What is the clinical benefit? The reduction in ambulatory systolic BP of approximately 6 mmHg reported in the new studies [Citation16–18,Citation20,Citation21] and confirmed in the Global SYMPLICITY Registry corresponds to the effect of one antihypertensive drug [Citation22,Citation23]. As shown in RADIANCE-HTN SOLO [Citation16] there may be responders and non-responders, and some patient subgroups may benefit more than others. In that respect, RDN does not differ from an antihypertensive drug, as the BP response to a new BP lowering drug may be unpredictable. However, the percentage of previously untreated hypertensive patients reaching target BP with RDN remains unknown and a majority of patients still need antihypertensive drugs to achieve therapeutic goals. Further research is needed to identify patients most likely to benefit from RDN [Citation24]. A recent analysis of the HTN-OFF MED study [Citation25] found reductions of ∼ 10 mmHg in office SBP and ∼ 6 mmHg in ambulatory SBP in patients with baseline heart rate ≥70 beats/min, but no BP lowering effects in patients with heart rate <70 beats/min.
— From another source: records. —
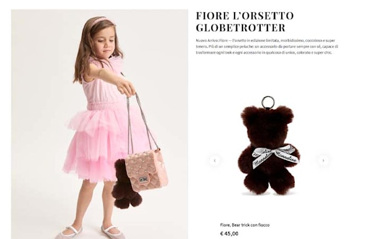Screen dimensions: 378x239
Task: Click the pink quilted handbag in the photo
Action: point(147,170)
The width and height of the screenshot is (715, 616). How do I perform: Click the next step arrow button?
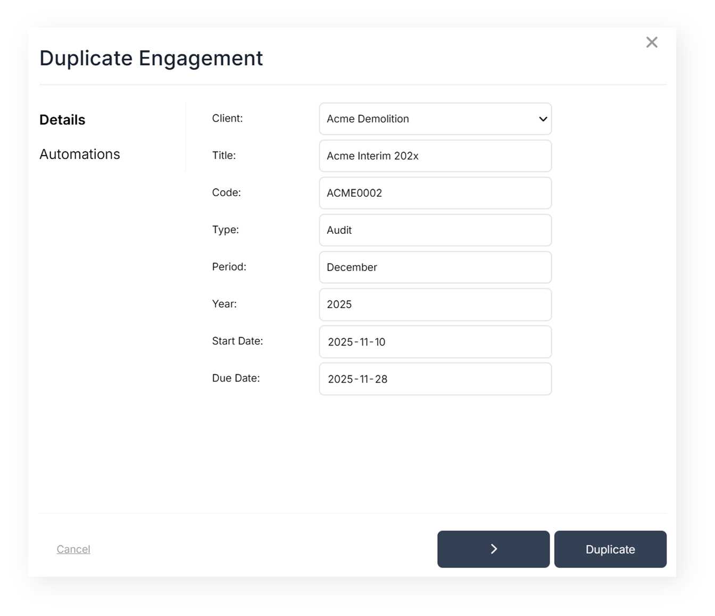point(493,549)
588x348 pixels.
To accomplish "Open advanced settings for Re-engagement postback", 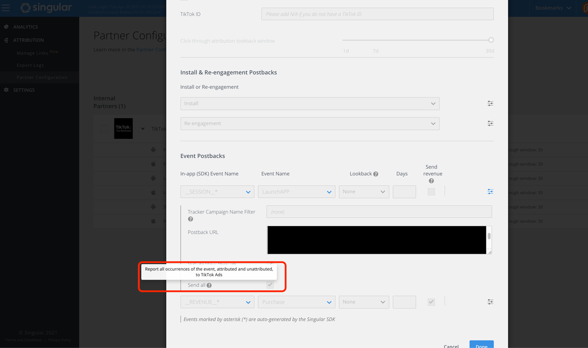I will click(x=490, y=123).
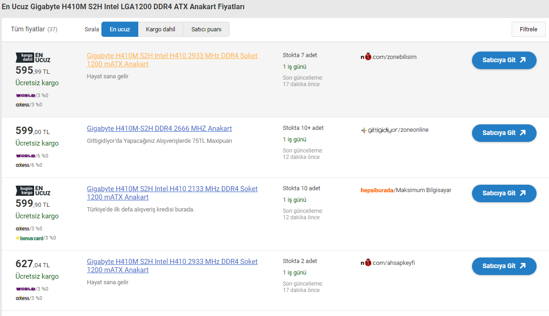The width and height of the screenshot is (549, 316).
Task: Click the hepsiburada logo for Maksimum Bilgisayar
Action: pos(377,190)

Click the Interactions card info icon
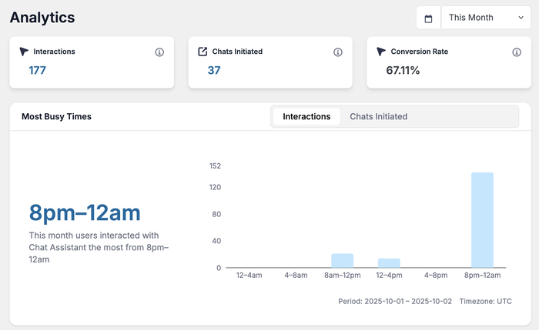pos(159,52)
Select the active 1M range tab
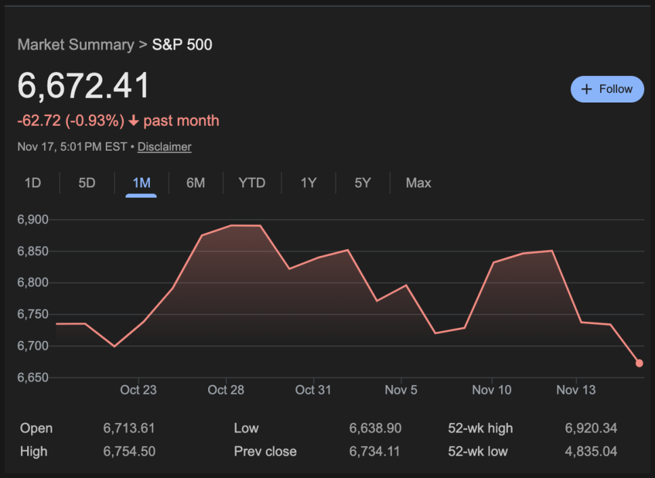This screenshot has height=478, width=655. [x=141, y=183]
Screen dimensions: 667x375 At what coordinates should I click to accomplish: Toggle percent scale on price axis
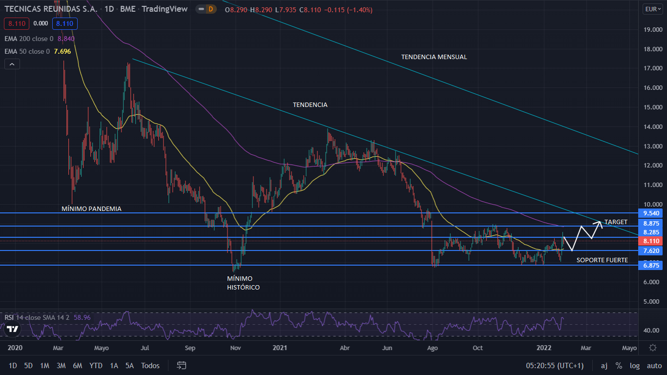click(x=619, y=365)
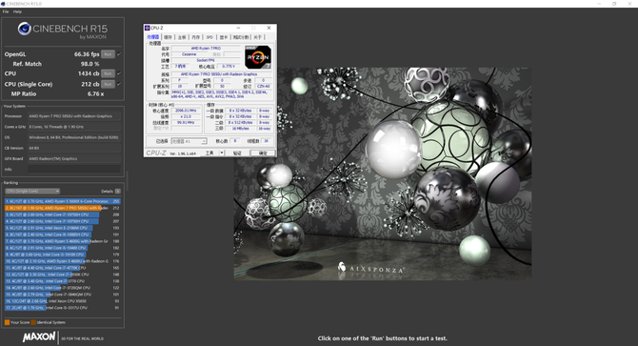The height and width of the screenshot is (346, 638).
Task: Run the OpenGL benchmark
Action: (x=108, y=54)
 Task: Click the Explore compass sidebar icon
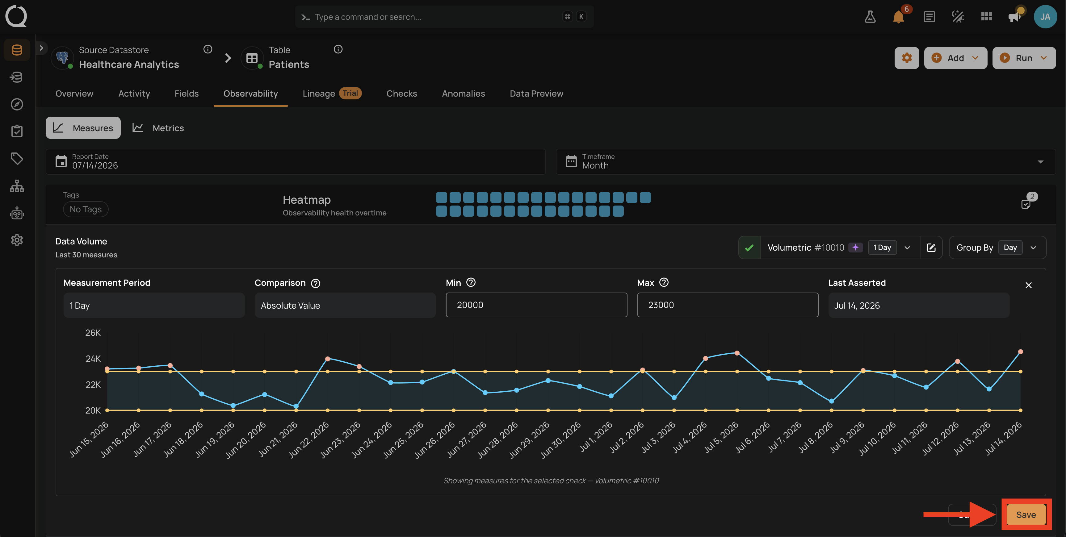[17, 104]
Further research also needs to confirm a sustained long-term BP lowering effect of RDN [Citation26], which could then make the procedure cost-effective, at least for aTRH [Citation27]. Long-term safety beyond the initial 6 months post-procedure must also be established. Currently we have 3 year safety data from the Global SIMPLICITY Registry [Citation28] and 7 year safety data from the Oslo RDN study [Citation29] suggesting no deterioration in renal function. Most importantly, future research needs to show that BP reduction following RDN protects the brain, heart, kidneys and large arteries and lowers cardiovascular morbidity and mortality. RADIANCE-HTN and the SPYRAL studies inject new optimism into this field of research, delivering energy related to the favourable effects of endovascular renal denervation. After overcoming multiple problems, with a dramatic fall in expectations from extremely high [Citation1] down to almost nothing [Citation5–7], we may again be on an uphill spiral [Citation16–21,Citation30].

Disclosure statement

SEK, KN, MB and SO are editors of Blood Pressure and report no conflict of interest to disclose related to this editorial review.